Gever Tulley, autore di 50 Dangerous Things ( You Should Let Your Children Do) incoraggia le bambine e i bambini ad avere un coltellino, accendere dei fuochi e scagliare delle lance, sostenendo che le attività pericolose sotto la supervisione degli adulti possono insegnare ai bambini il senso di responsabilità, la soluzione dei problemi e la fiducia in se stessi. Ne consegue che, se teniamo le bambine lontane da queste esperienze, non le stiamo proteggendo. Manchiamo, invece, al compito di prepararle alla vita. La paura diventa un tratto femminile, qualcosa che ci si aspetta che le bambine sentano ed esprimano.

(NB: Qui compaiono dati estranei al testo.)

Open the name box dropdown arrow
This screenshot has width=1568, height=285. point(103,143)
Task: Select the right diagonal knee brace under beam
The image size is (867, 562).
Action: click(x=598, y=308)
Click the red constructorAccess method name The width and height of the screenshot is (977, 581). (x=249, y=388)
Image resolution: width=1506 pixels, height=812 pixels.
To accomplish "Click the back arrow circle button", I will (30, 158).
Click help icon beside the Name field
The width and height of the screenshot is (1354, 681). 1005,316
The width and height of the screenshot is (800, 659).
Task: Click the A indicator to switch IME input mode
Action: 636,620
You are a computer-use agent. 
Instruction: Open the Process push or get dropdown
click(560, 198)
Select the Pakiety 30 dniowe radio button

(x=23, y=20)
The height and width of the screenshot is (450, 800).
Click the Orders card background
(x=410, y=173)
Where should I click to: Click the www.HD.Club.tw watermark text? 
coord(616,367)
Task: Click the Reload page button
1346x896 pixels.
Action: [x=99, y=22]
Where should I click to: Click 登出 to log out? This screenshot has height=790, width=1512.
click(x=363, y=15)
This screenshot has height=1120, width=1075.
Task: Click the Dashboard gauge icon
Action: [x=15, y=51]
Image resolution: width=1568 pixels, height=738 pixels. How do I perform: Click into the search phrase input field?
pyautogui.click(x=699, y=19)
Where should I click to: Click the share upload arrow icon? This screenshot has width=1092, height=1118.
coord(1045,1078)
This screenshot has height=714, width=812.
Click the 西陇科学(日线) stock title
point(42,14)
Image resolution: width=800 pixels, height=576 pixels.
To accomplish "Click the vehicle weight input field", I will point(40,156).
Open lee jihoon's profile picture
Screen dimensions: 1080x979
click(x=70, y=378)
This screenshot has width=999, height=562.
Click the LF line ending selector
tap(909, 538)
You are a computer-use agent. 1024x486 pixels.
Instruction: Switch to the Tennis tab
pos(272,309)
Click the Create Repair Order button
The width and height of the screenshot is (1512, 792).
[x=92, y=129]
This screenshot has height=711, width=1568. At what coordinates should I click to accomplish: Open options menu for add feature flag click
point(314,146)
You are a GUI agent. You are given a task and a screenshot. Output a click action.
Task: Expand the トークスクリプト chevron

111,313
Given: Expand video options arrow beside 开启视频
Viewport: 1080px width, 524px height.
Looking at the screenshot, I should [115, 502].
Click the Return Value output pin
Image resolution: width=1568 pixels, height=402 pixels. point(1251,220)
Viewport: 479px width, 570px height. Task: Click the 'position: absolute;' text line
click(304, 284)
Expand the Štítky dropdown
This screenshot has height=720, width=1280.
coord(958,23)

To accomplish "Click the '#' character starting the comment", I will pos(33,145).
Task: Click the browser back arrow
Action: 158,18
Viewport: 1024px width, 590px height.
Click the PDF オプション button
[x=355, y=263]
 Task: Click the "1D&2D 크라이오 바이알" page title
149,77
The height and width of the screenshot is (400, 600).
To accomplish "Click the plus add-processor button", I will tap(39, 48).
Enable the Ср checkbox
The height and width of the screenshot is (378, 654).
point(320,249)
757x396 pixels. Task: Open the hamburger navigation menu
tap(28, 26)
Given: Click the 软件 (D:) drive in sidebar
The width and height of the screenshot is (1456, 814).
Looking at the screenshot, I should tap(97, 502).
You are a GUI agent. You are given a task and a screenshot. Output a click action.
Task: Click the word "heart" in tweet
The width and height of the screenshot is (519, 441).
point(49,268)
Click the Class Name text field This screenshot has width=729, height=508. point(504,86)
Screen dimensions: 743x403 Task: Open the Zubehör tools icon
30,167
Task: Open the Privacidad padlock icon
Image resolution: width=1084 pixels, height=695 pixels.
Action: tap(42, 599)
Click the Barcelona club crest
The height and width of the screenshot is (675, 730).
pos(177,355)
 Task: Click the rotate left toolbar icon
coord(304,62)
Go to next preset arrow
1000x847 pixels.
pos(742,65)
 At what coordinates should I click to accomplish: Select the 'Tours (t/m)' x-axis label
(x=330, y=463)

Quando le ragazze diventano donne, questa paura si manifesta come deferenza e timidezza nel prendere delle decisioni. I libri sull’emancipazione femminile abbondano sui nostri scaffali. Ammiro ciò che questi autori cercano di fare, ma arrivano troppo tardi. Dobbiamo abbandonare l’insidioso linguaggio della paura e usare gli stessi termini che proponiamo ai ragazzi, parole di coraggio e di resistenza. Dobbiamo incoraggiare le bambine a padroneggiare attività che sembrano difficili, e perfino pericolose.
Quando ero vigile del fuoco, ho avuto spesso paura. Accadeva anche agli uomini. Ma la paura non era un motivo per smettere. Ho messo la mia paura al suo posto, dietro alla mia concentrazione e ai miei sentimenti di fiducia e di coraggio. Poi mi sono diretta, con la mia squadra, nell’edificio in fiamme.